HMG-CoA reductase inhibitors have been proven effective in decreasing the plasma
cholesterol levels in patients affected with various forms of
hypercholesterolemia, familial dysbetalipoproteinemia, familial combined
hyperlipidemia and in nephrotic and diabetic
dyslipidemia. The purpose of this study was to monitor and evaluate the efficiency and safety of the
therapy with
simvastatin, an
HMG-CoA reductase inhibitor, in a group of patients treated by
continuous ambulatory peritoneal dialysis (
CAPD) with severe
hypercholesterolemia. Monitoring of the changes occurring in the various
lipids and
apolipoproteins in these patients included the measurements of the plasma
lipids and
apolipoproteins A-I, A-II, B, C-II, A-IV and Lp(a).
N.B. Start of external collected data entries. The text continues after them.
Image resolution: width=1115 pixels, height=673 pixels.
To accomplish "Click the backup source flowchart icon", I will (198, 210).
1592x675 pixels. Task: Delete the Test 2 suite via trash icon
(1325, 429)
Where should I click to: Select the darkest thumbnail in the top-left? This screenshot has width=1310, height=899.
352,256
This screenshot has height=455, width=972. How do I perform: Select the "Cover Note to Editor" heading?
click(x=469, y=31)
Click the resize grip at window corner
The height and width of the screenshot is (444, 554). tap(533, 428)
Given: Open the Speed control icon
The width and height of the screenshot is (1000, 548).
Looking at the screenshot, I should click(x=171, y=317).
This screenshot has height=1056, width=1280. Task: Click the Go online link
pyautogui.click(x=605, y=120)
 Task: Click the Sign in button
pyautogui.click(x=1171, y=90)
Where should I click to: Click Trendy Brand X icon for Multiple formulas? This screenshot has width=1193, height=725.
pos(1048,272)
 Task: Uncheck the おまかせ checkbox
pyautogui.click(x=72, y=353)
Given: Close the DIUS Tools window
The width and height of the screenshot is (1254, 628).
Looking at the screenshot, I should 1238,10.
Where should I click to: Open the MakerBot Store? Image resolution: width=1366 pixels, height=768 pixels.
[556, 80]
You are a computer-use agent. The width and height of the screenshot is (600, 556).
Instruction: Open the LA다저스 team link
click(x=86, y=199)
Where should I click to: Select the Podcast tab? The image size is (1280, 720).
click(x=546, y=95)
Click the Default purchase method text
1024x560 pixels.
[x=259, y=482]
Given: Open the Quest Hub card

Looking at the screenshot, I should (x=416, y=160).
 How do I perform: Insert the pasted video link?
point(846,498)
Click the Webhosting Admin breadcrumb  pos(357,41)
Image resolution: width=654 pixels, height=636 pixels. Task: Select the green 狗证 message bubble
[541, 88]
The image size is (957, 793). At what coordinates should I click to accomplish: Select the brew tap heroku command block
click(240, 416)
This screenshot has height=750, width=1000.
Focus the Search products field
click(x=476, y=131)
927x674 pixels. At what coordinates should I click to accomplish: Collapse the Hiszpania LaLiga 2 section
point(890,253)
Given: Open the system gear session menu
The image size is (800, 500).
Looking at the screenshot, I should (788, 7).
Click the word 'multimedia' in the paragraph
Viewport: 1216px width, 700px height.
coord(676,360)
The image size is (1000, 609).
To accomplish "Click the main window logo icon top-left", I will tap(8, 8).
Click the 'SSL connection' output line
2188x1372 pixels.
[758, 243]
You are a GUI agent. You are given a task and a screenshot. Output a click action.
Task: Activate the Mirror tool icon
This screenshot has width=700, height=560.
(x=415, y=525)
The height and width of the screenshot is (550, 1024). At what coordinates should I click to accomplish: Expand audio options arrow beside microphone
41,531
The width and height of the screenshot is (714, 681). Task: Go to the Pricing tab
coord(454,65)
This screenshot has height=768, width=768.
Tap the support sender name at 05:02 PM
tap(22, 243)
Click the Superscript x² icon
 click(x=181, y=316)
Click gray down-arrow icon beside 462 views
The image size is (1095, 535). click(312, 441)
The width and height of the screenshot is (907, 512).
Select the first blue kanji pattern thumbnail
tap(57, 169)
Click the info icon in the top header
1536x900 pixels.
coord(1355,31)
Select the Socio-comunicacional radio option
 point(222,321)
Lipoproteins were separated by gel filtration, on a Superose 6HR column, before and after 24 weeks of treatment. The patterns were compared to those observed in a group of primary hyperlipidemic patients treated with
Lovastatin, a compound of the same class. The
drug was well tolerated by the
CAPD patients and no adverse reaction was observed. In addition to the decrease of the total and
LDL cholesterol, similar to that reported in other groups of patients, we further observed a decrease of the
apo E concentration in both the
CAPD and the hyperlipidemic patients. This decrease was especially pronounced in the HDLE fraction and could involve an upregulation of the
apo B-E and/or
apo E receptor. These results should provide information about the mechanism of action of this
drug in patients with
end-stage renal disease.